Tu vois, l’œuvre ne se définit qu’à partir de ses expressions. C’est ce qu’elles ont en commun, ce qui n’est pas distinctif de chacune d’elles.

Il est précisé ensuite (toujours § 3.2.1) :

D’un point de vue pratique, le fait de définir la notion d’œuvre comme l’une des entités du modèle sert à plusieurs choses. Cela permet de nommer la création intellectuelle ou artistique abstraite qui englobe toutes les expressions individuelles d’une même œuvre et d’établir des relations avec celle-ci.
[…]
Cela permet également d’établir des liens indirects entre plusieurs expressions de la même œuvre lorsqu’il est impossible d’établir des liens directs entre ces expressions elles-mêmes.
[…]
Ce lien indirect entre expressions d’une œuvre par le biais des liens établis entre chacune des expressions et l’œuvre qu’elles réalisent constitue souvent le moyen le plus efficace de regrouper des expressions parentes.

On comprend que l’institution de cette notion d’œuvre a une portée essentiellement utilitaire, et ceci dans le cadre d’un système de métadonnées bibliographiques.

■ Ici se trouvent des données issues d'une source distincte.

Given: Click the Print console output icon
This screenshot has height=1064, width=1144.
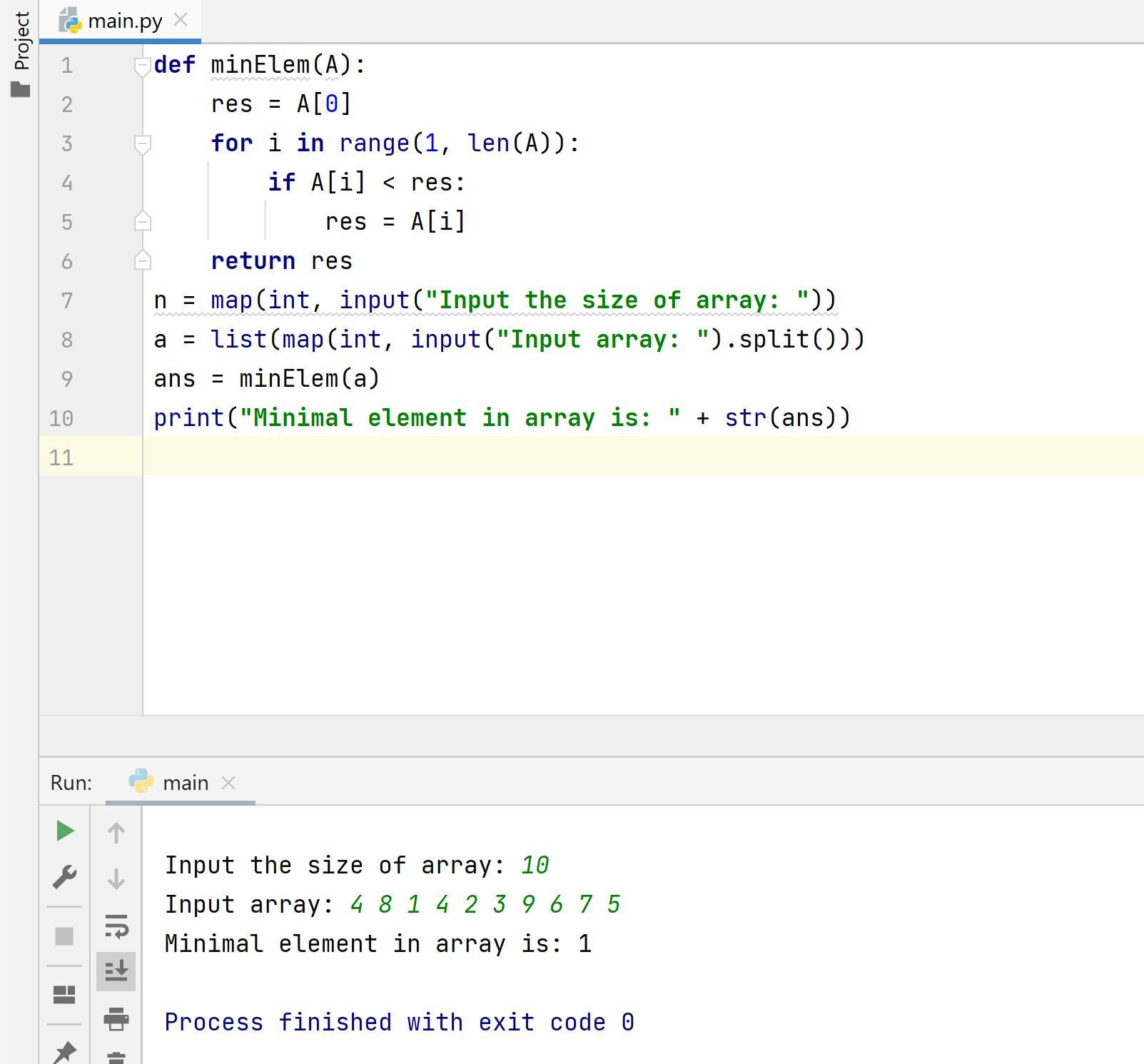Looking at the screenshot, I should click(x=116, y=1018).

L’œuvre n’est donc pas l’œuvre mais son nom. Une œuvre est le plus petit commun dénominateur de toutes ses expressions. Par conséquent une notice d’œuvre est faite essentiellement de la (des) désignation(s) de celle-ci ; elle est le lieu où sont consignées les différentes relations de l’ensemble de ses expressions avec d’autres entités du modèle (en particulier — mais pas seulement — les métadonnées décrivant son ou ses créateurs).